Dull minds and criminal acts go together, Finnish researchers have confirmed:
Finland is the sort of place where they do things thoroughly, things like testing the intelligence of a total population cohort of Finnish males born in 1987 and following up the results. Gold dust.
Joseph A. Schwartz, Jukka Savolainen, Mikko Aaltonen, Marko Merikukka, Reija Paananen, Mika Gisslerd. Intelligence and criminal behavior in a total birth cohort: An examination of functional form, dimensions of intelligence, and the nature of offending. Intelligence, Vol 51, July–August 2015, Pages 109–118.
They found that lower levels of intelligence are associated with greater levels of offending, that the IQ-offending association is mostly linear, with some curvilinear aspects at highest and lowest levels, and that the pattern is consistent across multiple measures of intelligence and offending. In some ways this is exactly as predicted and already observed, since the available literature shows that individuals with lower IQ are more likely to engage in criminal behaviour. Criminal offending was measured with nine different indicators from official records and intelligence was measured using three subscales (verbal, mathematical, and spatial reasoning) as well as a composite measure. The results show consistent evidence of mostly linear patterns, with some indication of curvilinear associations at the very lowest and the very highest ranges of intellectual ability.

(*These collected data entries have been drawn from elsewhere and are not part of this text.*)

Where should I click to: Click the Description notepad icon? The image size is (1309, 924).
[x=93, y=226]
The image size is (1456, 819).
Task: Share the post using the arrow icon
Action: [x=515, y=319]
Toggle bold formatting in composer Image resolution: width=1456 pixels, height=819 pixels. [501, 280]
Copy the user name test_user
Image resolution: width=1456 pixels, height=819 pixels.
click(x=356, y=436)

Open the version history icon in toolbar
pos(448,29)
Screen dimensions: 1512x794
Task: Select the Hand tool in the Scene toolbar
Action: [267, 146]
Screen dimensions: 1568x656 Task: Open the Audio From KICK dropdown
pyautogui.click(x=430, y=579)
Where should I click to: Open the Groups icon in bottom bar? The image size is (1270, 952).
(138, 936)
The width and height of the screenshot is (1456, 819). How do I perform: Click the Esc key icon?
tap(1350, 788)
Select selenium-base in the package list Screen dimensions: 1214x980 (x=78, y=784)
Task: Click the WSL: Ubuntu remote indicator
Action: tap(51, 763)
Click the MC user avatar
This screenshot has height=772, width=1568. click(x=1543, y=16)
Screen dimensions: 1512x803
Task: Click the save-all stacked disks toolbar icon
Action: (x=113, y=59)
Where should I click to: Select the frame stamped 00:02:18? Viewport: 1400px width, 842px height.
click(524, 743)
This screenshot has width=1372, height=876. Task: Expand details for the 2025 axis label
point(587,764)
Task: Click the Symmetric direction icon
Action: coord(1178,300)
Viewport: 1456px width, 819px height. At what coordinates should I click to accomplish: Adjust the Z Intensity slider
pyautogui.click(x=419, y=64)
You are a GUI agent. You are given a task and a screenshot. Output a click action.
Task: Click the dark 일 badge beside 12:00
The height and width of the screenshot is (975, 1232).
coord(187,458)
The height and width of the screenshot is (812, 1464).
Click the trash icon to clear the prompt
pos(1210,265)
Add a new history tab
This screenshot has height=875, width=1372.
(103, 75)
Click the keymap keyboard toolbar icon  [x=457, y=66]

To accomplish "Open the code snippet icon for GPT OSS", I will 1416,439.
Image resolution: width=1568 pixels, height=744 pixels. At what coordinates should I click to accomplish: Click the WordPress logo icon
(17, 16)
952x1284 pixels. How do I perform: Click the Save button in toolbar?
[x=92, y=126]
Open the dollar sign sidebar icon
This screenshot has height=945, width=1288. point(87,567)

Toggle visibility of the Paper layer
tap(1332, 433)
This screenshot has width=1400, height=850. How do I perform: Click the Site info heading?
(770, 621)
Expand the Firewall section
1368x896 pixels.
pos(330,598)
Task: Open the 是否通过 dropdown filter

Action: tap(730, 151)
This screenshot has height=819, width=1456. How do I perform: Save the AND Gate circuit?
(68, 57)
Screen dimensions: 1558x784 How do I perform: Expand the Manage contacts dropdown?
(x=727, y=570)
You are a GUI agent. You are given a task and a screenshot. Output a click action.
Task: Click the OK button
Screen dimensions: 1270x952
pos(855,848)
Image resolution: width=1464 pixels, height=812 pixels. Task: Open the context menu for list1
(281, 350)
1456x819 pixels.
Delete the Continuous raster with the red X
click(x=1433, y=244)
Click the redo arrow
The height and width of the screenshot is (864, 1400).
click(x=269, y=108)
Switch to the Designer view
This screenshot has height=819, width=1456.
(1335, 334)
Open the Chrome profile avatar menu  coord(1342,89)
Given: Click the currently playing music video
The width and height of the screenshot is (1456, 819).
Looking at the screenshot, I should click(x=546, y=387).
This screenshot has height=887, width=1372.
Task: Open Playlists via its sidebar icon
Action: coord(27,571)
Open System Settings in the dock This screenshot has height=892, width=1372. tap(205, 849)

However, the advantage of these data is that they deal with an entire birth cohort, so there are no distorting effects caused by the loss of a few miscreants who might account for lots of crimes. The population is restricted to males n = 21,513 because only males in Finland do military service and sit the intelligence tests. Offending is judged from real documentary data, not from fallible self report, even more fallible when painful memories are involved. Lastly, they have verbal, mathematic and spatial IQ measures, so can investigate whether verbal intelligence has a particular effect, as some have argued.
Note that violent crime is an order of magnitude higher in the bottom 20% of the population by ability than the top 20% of population by ability.